Seen by people who understand nothing about either language then? The vast majority of Scala developers have nothing to do with frameworks that are "adopting" Kotlin. What Google does with Android is completely irrelevant to us. And I'm not sure Google uses Kotlin at all internally.
Kotlin is pretty much irrelevant outside Android, and even there only because Google most likely will never bother to move beyond Java 8 and Kotlin is the Android's Swift, regarding language replacements.
I wonder if Dart will supersede Kotlin now that Flutter is getting attention on mobile.
Flutter is getting some attention, however no one outside the respective teams, knows actually where Google is taking Flutter and Fuchsia.

And lets not forget Android also means Auto, Wear, Things and ChromeOS integration.

Dart is a successor to Javascript, not Kotlin.
Dart is being positioned as a cross compiling, Android and iOS (but not web) development language with the Flutter platform.
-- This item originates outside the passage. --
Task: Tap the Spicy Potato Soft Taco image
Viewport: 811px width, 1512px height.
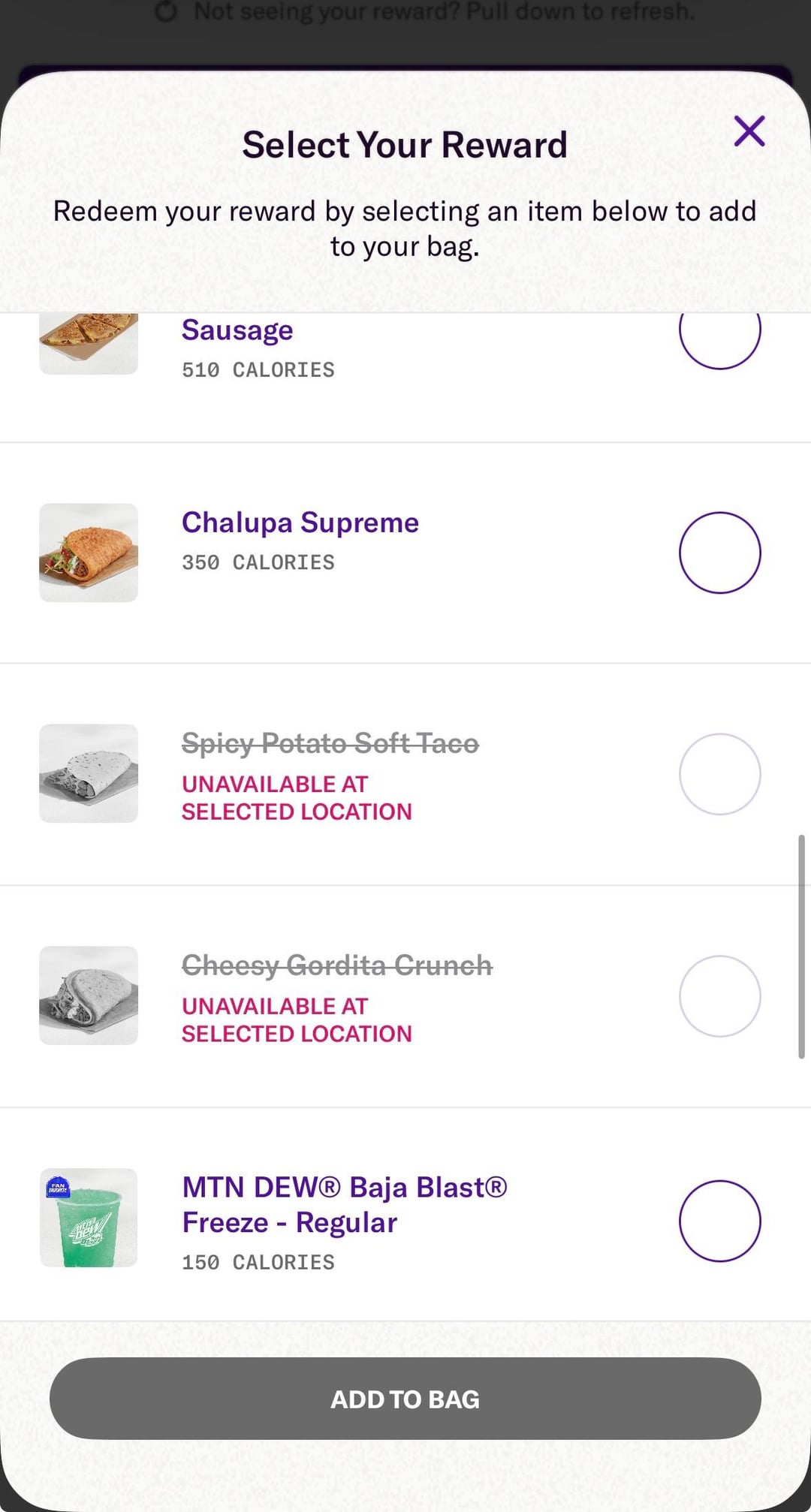Action: pos(89,773)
It very much seems like a replacement for Kotlin's usage on Android, but only if you are also switching to this UI framework.

https://medium.com/dartlang/announcing-dart-2-80ba01f43b6

It has a very long road to travel regarding OS APIs and the Android team evaded the question at Google IO about what was their opinion regarding Flutter.

Additionally, according to the Chrome team, also at IO, the way to do iOS and Android development is via PWAs, not Flutter.

This is just Google playing with their teams.

Eh... Kotlin sucks as a language but lets you access high quality Java libraries.
These are two completely different things.

The use of Kotlin on the server side is probably zero.

The use of Scala for actual production Android code is close to zero.

We're using Kotlin in our backend and pretty happy about it. It has support for co-routines and great syntax, it's lightweight compared to Scala and IntelliJ plays great with Kotlin (no surprise as both of them are from JetBrains).

I won't even mention the learning curve, we started learning Kotlin using IntelliJ's support for converting Java files to Kotlin initially and then it took only one week to learn about the details thanks to its documentation.